Goal of the exercise: Word for word, reproduce all of the entries shown below.

Given records:
--

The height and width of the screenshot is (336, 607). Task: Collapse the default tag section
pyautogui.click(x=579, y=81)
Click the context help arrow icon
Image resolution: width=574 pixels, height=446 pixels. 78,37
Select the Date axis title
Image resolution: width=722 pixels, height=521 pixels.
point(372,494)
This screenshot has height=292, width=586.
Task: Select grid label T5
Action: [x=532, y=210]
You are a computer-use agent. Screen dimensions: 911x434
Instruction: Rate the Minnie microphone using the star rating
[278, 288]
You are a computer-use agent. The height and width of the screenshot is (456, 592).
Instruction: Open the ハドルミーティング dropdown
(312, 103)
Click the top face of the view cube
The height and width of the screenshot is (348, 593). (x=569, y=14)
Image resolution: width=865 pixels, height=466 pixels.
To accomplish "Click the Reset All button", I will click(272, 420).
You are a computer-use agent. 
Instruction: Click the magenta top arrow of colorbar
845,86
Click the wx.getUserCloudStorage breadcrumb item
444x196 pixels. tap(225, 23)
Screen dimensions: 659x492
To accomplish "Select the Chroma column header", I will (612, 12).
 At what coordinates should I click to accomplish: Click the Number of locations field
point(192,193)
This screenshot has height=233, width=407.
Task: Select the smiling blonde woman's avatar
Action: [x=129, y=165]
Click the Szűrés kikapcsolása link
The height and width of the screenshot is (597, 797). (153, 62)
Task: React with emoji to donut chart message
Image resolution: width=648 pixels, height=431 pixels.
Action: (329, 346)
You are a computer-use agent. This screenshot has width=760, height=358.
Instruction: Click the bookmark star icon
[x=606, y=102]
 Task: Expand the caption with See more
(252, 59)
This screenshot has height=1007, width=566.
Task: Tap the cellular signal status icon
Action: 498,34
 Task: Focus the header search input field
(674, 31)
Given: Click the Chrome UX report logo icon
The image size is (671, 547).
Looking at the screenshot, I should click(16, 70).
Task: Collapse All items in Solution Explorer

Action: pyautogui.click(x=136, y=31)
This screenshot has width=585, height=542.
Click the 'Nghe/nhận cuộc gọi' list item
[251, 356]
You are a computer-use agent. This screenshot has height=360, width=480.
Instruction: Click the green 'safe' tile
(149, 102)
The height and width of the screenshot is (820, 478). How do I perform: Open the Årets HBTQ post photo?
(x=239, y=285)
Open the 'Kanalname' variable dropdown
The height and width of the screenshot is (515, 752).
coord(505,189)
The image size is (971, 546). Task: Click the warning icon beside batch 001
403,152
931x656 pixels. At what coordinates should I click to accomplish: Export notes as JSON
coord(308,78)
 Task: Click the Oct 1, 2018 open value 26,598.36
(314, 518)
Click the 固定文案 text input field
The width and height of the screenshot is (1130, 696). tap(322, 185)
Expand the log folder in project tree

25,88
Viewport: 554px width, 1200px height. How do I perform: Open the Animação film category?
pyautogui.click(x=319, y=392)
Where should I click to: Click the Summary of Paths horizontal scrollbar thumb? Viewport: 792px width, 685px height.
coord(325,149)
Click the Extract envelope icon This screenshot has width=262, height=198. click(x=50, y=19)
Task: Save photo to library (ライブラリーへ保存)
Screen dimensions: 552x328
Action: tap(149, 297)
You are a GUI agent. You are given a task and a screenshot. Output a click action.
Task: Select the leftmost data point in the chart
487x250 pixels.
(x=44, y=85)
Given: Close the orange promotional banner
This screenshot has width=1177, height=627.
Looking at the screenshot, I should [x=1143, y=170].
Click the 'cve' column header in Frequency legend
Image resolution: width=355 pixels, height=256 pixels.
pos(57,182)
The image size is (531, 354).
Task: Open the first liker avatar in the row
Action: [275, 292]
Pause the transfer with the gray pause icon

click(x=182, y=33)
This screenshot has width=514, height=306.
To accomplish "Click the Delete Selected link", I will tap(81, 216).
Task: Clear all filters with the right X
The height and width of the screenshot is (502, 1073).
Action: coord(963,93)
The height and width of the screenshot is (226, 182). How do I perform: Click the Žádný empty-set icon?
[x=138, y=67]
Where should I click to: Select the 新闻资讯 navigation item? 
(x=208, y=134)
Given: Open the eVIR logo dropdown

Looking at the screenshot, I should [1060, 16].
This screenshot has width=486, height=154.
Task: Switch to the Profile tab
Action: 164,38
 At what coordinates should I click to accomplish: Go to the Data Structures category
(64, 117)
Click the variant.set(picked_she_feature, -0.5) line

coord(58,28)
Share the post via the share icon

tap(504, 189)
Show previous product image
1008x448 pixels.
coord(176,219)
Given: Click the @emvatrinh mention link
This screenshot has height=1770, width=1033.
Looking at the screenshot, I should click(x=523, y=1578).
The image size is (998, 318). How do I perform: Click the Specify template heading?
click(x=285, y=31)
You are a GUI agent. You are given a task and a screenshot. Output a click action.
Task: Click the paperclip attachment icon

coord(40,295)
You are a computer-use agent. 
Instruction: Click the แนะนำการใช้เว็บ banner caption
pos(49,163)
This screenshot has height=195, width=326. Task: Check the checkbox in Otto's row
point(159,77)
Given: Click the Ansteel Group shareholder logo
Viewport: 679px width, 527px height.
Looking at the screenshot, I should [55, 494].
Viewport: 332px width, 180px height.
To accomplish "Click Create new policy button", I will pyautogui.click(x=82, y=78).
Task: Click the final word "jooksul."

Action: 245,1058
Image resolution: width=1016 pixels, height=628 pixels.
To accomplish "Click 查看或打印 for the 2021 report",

--

Task solution:
The height and width of the screenshot is (336, 607). Task: Collapse the default tag section
pyautogui.click(x=579, y=81)
Click the context help arrow icon
Image resolution: width=574 pixels, height=446 pixels. 78,37
Select the Date axis title
Image resolution: width=722 pixels, height=521 pixels.
point(372,494)
This screenshot has height=292, width=586.
Task: Select grid label T5
Action: [x=532, y=210]
You are a computer-use agent. Screen dimensions: 911x434
Instruction: Rate the Minnie microphone using the star rating
[278, 288]
You are a computer-use agent. The height and width of the screenshot is (456, 592).
Instruction: Open the ハドルミーティング dropdown
(312, 103)
Click the top face of the view cube
The height and width of the screenshot is (348, 593). (x=569, y=14)
Image resolution: width=865 pixels, height=466 pixels.
To accomplish "Click the Reset All button", I will click(272, 420).
You are a computer-use agent. 
Instruction: Click the magenta top arrow of colorbar
845,86
Click the wx.getUserCloudStorage breadcrumb item
444x196 pixels. tap(225, 23)
Screen dimensions: 659x492
To accomplish "Select the Chroma column header", I will (612, 12).
 At what coordinates should I click to accomplish: Click the Number of locations field
point(192,193)
This screenshot has height=233, width=407.
Task: Select the smiling blonde woman's avatar
Action: [x=129, y=165]
Click the Szűrés kikapcsolása link
The height and width of the screenshot is (597, 797). (153, 62)
Task: React with emoji to donut chart message
Image resolution: width=648 pixels, height=431 pixels.
Action: (329, 346)
You are a computer-use agent. This screenshot has width=760, height=358.
Instruction: Click the bookmark star icon
[x=606, y=102]
 Task: Expand the caption with See more
(252, 59)
This screenshot has height=1007, width=566.
Task: Tap the cellular signal status icon
Action: 498,34
 Task: Focus the header search input field
(674, 31)
Given: Click the Chrome UX report logo icon
The image size is (671, 547).
Looking at the screenshot, I should click(16, 70).
Task: Collapse All items in Solution Explorer

Action: pyautogui.click(x=136, y=31)
This screenshot has width=585, height=542.
Click the 'Nghe/nhận cuộc gọi' list item
[251, 356]
You are a computer-use agent. This screenshot has height=360, width=480.
Instruction: Click the green 'safe' tile
(149, 102)
The height and width of the screenshot is (820, 478). How do I perform: Open the Årets HBTQ post photo?
(x=239, y=285)
Open the 'Kanalname' variable dropdown
The height and width of the screenshot is (515, 752).
coord(505,189)
The image size is (971, 546). Task: Click the warning icon beside batch 001
403,152
931x656 pixels. At what coordinates should I click to accomplish: Export notes as JSON
coord(308,78)
 Task: Click the Oct 1, 2018 open value 26,598.36
(314, 518)
Click the 固定文案 text input field
The width and height of the screenshot is (1130, 696). tap(322, 185)
Expand the log folder in project tree

25,88
Viewport: 554px width, 1200px height. How do I perform: Open the Animação film category?
pyautogui.click(x=319, y=392)
Where should I click to: Click the Summary of Paths horizontal scrollbar thumb? Viewport: 792px width, 685px height.
coord(325,149)
Click the Extract envelope icon This screenshot has width=262, height=198. click(x=50, y=19)
Task: Save photo to library (ライブラリーへ保存)
Screen dimensions: 552x328
Action: tap(149, 297)
You are a GUI agent. You are given a task and a screenshot. Output a click action.
Task: Select the leftmost data point in the chart
487x250 pixels.
(x=44, y=85)
Given: Close the orange promotional banner
This screenshot has width=1177, height=627.
Looking at the screenshot, I should [x=1143, y=170].
Click the 'cve' column header in Frequency legend
Image resolution: width=355 pixels, height=256 pixels.
pos(57,182)
The image size is (531, 354).
Task: Open the first liker avatar in the row
Action: [275, 292]
Pause the transfer with the gray pause icon

click(x=182, y=33)
This screenshot has width=514, height=306.
To accomplish "Click the Delete Selected link", I will tap(81, 216).
Task: Clear all filters with the right X
The height and width of the screenshot is (502, 1073).
Action: coord(963,93)
The height and width of the screenshot is (226, 182). How do I perform: Click the Žádný empty-set icon?
[x=138, y=67]
Where should I click to: Select the 新闻资讯 navigation item? 
(x=208, y=134)
Given: Open the eVIR logo dropdown

Looking at the screenshot, I should [1060, 16].
This screenshot has width=486, height=154.
Task: Switch to the Profile tab
Action: 164,38
 At what coordinates should I click to accomplish: Go to the Data Structures category
(64, 117)
Click the variant.set(picked_she_feature, -0.5) line

coord(58,28)
Share the post via the share icon

tap(504, 189)
Show previous product image
1008x448 pixels.
coord(176,219)
Given: Click the @emvatrinh mention link
This screenshot has height=1770, width=1033.
Looking at the screenshot, I should click(x=523, y=1578).
The image size is (998, 318). How do I perform: Click the Specify template heading?
click(x=285, y=31)
You are a GUI agent. You are given a task and a screenshot. Output a click action.
Task: Click the paperclip attachment icon

coord(40,295)
You are a computer-use agent. 
Instruction: Click the แนะนำการใช้เว็บ banner caption
pos(49,163)
This screenshot has height=195, width=326. Task: Check the checkbox in Otto's row
point(159,77)
Given: Click the Ansteel Group shareholder logo
Viewport: 679px width, 527px height.
Looking at the screenshot, I should [55, 494].
Viewport: 332px width, 180px height.
To accomplish "Click Create new policy button", I will pyautogui.click(x=82, y=78).
Task: Click the final word "jooksul."

Action: 245,1058
Image resolution: width=1016 pixels, height=628 pixels.
To accomplish "Click 查看或打印 for the 2021 report",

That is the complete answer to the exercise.